Supplied passage:
# Parameters

**Project** CCU056

**Description** This notebook defines a set of parameters, which is loaded in each notebook in the data curation pipeline, so that helper functions and parameters are consistently available.

**Author(s)** Tom Bolton, Fionna Chalmers, Anna Stevenson (Health Data Science Team, BHF Data Science Centre)

**Reviewers** âš  UNREVIEWED

**Acknowledgements** Based on CCU004_01-D01-parameters, CCU003_05-D01-parameters and CCU002_07

**Notes** This pipeline has an initial production date of 2023-08-15 (`pipeline_production_date` == `2023-08-15`) and the `archived_on` dates used for each dataset correspond to the latest (most recent) batch of data before this date. Should the pipeline and all the notebooks that follow need to be updated and rerun, then this notebook should be rerun directly (before being called by subsequent notebooks) with `pipeline_production_date` updated and `run_all_toggle` switched to True. After this notebook has been rerun the `run_all_toggle` should be reset to False to prevent subsequent notebooks that call this notebook from having to rerun the 'archived_on' section. Rerunning this notebook with the updated `pipeline_production_date` will ensure that the `archived_on` dates used for each dataset are updated with these dates being saved for reference in the collabortion database.

**Versions** 
<br>Version 6 as at '2024-03-07' - study end date also chnaged from 2022-08-01 to 2023-12-01
<br>Version 5 as at '2023-11-28' - which will include November provisioning - NICOR datasets still hard-coded as below
<br>Version 4 as at '2023-09-15' - issues with HES resolved but NACSA still hardcoded - also hardcoding TAVI back to 2023-03-31 as August batch have no surgery dates
<br>Version 3 as at '2023-08-24' - hard coded dates for HES APC, HES APC OTR, NACSA - as recent versions of these have data quality issues
<br>Version 2 as at '2023-08-15'
<br>Version 1 as at '2023-07-04'

**Data Output** 
- **`ccu056_parameters_df_datasets`**: table of `archived_on` dates for each dataset that can be used consistently throughout the pipeline 

# 0. Setup

In [0]:
run_all_toggle = False

In [0]:
spark.conf.set('spark.sql.legacy.allowCreatingManagedTableUsingNonemptyLocation', 'true')

# 1. Libraries

In [0]:
import pyspark.sql.functions as f
import pandas as pd
import re
import datetime

# 2.  Helpers

In [0]:
%run "/Repos/shds/common/functions"

In [0]:
%run "/Repos/shds/Fionna/help_functions"

Problems to solve:
• A. Rewrite the parameters notebook from "# Parameters" to "Data Science Centre)", substituting "utility functions" for "helper functions".
• B. Resume the parameters notebook after its last cell.

Data for analysis:
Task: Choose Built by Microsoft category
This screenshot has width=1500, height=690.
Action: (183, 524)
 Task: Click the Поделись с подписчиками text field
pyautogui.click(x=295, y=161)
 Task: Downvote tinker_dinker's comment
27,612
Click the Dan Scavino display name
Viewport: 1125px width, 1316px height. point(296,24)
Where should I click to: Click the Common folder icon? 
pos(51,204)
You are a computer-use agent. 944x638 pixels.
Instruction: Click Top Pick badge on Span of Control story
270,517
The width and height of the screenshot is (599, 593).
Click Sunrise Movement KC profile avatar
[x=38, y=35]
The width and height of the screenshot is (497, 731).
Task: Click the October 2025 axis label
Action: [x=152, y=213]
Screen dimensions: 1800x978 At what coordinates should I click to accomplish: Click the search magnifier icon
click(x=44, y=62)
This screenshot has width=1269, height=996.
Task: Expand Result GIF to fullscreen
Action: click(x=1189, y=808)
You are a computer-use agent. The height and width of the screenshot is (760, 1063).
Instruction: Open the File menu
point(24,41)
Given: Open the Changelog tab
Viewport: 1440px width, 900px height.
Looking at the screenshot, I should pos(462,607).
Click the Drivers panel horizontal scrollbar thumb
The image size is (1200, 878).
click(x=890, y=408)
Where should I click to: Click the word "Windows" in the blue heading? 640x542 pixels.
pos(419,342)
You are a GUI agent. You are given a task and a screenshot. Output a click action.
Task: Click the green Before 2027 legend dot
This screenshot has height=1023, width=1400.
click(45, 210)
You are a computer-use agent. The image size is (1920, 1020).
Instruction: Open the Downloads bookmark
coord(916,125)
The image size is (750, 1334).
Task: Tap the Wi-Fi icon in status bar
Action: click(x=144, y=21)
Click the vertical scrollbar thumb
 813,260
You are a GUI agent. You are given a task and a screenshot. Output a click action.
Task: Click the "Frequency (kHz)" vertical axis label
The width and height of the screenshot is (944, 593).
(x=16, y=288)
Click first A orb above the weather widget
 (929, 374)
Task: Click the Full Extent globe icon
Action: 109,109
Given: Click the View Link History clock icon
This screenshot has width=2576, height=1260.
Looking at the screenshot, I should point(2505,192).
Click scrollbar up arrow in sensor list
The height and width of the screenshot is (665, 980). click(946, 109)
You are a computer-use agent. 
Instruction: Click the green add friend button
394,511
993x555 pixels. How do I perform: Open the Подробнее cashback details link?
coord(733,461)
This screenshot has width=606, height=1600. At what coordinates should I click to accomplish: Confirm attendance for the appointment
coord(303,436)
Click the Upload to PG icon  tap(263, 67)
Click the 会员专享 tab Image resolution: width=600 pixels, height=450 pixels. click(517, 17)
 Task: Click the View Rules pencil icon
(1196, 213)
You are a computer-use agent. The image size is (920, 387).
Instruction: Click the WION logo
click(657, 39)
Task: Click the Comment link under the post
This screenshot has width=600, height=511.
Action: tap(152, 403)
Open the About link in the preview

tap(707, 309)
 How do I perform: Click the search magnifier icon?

Answers given:
• A.
# Parameters

**Project** CCU056

**Description** This notebook defines a set of parameters, which is loaded in each notebook in the data curation pipeline, so that utility functions and parameters are consistently available.

**Author(s)** Tom Bolton, Fionna Chalmers, Anna Stevenson (Health Data Science Team, BHF Data Science Centre)

• B.
# 3. Custom Functions

In [0]:
# Updated function that compares the number of rows expected (the number that were found when running the parameters notebook in full) against the number of rows observed (the number that were found when extracting the data from the archive in a subsequent notebook). This would alert us to the number of rows being changed in the archive tables, which the data wranglers control.

# function to extract the batch corresponding to the pre-defined archived_on date - will be used in subsequent notebooks

from pyspark.sql import DataFrame
def extract_batch_from_archive(_df_datasets: DataFrame, _dataset: str):
  
  # get row from df_archive_tables corresponding to the specified dataset
  _row = _df_datasets[_df_datasets['dataset'] == _dataset]
  
  # check one row only
  assert _row.shape[0] != 0, f"dataset = {_dataset} not found in _df_datasets (datasets = {_df_datasets['dataset'].tolist()})"
  assert _row.shape[0] == 1, f"dataset = {_dataset} has >1 row in _df_datasets"
  
  # create path and extract archived on
  _row = _row.iloc[0]
  _path = _row['database'] + '.' + _row['table']  
  _archived_on = _row['archived_on']
  _n_rows_expected = _row['n']  
  print(_path + ' (archived_on = ' + _archived_on + ', n_rows_expected = ' + _n_rows_expected + ')')
  
  # check path exists # commented out for runtime
#   _tmp_exists = spark.sql(f"SHOW TABLES FROM {_row['database']}")\
#     .where(f.col('tableName') == _row['table'])\
#     .count()
#   assert _tmp_exists == 1, f"path = {_path} not found"

  # extract batch
  _tmp = spark.table(_path)\
    .where(f.col('archived_on') == _archived_on)  
  
  # check number of records returned
  _n_rows_observed = _tmp.count()
  print(f'  n_rows_observed = {_n_rows_observed:,}')
  assert _n_rows_observed > 0, f"_n_rows_observed == 0"
  assert f'{_n_rows_observed:,}' == _n_rows_expected, f"_n_rows_observed != _n_rows_expected ({_n_rows_observed:,} != {_n_rows_expected})"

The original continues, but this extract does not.